Dog breed Jack Russell Terrier and foods are on the table in the kitchen

Haben Sie nicht mal einen Kräuter-Tipp für das Immunsystem meines Hundes?

Ich werde öfter nach dem idealen Kraut oder dem idealen Heilpilz für den Hund gefragt, um „mal etwas für das Immunsystem“ des Hundes zu tun. Die unterschiedlichsten Gründe liegen hinter dieser Frage, mancher möchte nur im Winter ein bisschen unterstützen, andere Hundehalter kämpfen seit Jahren mit langwierigen chronischen Gesundheitsproblemen ihres Vierbeiners.

Es ist oft schwierig, die Besitzer zu überzeugen, dass eine wirkliche Stärkung des Immunsystems nur funktionieren kann, wenn die Basis stimmt, nämlich eine ausgewogene, artgerechte Ernährung. Immer wieder erreichen mich Berichte, dass vielfältige Kräuterkuren, z.B. mit Ecchinacea oder Heilpilzen, die eigentlich das Immunsystem unterstützen sollten, nicht geholfen haben. Näher hingeschaut, ist das kein Wunder – die Ernährung und die Umgebungsbedingungen stimmen einfach nicht.

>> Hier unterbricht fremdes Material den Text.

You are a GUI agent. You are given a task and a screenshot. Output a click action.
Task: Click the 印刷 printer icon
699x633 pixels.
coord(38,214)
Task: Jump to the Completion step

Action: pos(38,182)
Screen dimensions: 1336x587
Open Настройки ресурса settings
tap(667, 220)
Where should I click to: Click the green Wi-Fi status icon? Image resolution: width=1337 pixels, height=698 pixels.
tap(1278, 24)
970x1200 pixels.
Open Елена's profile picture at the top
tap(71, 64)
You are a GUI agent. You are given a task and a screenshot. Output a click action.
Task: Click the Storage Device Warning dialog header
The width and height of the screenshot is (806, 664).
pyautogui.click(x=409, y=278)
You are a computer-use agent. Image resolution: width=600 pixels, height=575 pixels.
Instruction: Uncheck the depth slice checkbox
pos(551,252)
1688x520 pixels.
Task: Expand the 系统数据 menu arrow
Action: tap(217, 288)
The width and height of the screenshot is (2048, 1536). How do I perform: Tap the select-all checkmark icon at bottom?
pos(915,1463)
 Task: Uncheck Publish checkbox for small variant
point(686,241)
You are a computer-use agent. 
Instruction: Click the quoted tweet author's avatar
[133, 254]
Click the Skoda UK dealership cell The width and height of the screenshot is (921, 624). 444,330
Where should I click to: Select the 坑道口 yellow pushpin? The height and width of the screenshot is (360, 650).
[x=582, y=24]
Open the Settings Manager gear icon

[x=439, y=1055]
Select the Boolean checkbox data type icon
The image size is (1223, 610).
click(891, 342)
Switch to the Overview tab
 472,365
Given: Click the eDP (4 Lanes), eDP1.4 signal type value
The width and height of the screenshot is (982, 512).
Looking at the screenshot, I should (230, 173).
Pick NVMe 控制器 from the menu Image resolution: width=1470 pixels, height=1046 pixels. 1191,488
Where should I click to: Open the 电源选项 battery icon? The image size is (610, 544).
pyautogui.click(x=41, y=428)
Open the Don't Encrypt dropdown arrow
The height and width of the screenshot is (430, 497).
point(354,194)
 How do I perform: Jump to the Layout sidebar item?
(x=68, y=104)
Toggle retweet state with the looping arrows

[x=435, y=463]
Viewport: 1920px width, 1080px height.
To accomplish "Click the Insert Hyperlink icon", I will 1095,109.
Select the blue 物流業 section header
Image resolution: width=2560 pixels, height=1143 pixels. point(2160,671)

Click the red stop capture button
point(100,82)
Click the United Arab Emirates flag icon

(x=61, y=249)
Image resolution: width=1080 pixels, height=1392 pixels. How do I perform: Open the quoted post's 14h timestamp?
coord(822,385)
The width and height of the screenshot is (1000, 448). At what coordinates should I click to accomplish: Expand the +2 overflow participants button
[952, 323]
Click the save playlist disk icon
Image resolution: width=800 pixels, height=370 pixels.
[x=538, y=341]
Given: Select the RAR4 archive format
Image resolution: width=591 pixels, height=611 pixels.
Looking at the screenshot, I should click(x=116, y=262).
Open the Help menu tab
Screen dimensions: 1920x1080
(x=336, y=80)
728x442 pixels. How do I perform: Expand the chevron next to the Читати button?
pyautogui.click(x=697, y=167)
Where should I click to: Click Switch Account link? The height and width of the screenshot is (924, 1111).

Das oberste Ziel der Naturheilkunde ist es, den Körper bestmöglich bei dem zu unterstützen, wofür er gemacht ist, nämlich gesund und stark zu bleiben. Um dies zu erzielen, muss jeder Therapeut und Berater immer zwei Prinzipien im Hinterkopf haben:
1. Wir versuchen ein sehr komplexes Zusammenspiel von Organen und dem Mikrobiom zu beeinflussen, was immer noch unsere Wissenschaft verblüfft, und die Forschung immer noch vor großen Rätseln stehen lässt
2. Damit ein System (oder ein Körper) optimal funktionieren kann, muss es gut versorgt sein und in Balance mit anderen Systemen stehen, die es unterstützen

So ist es ein Teil des Erfolgs ganzheitlicher Medizin und Denkweise, dass man eben nicht immer bis ins Detail genau verstehen kann, wie die Natur funktioniert. Im Falle des Immunsystems werden Fragen nach dem „wie“ und „warum“ vielleicht niemals vollständig beantwortet werden. Dabei sind die Fähigkeiten des Körpers zur Selbstheilung enorm, aber längst nicht in letzter Konsequenz erforscht.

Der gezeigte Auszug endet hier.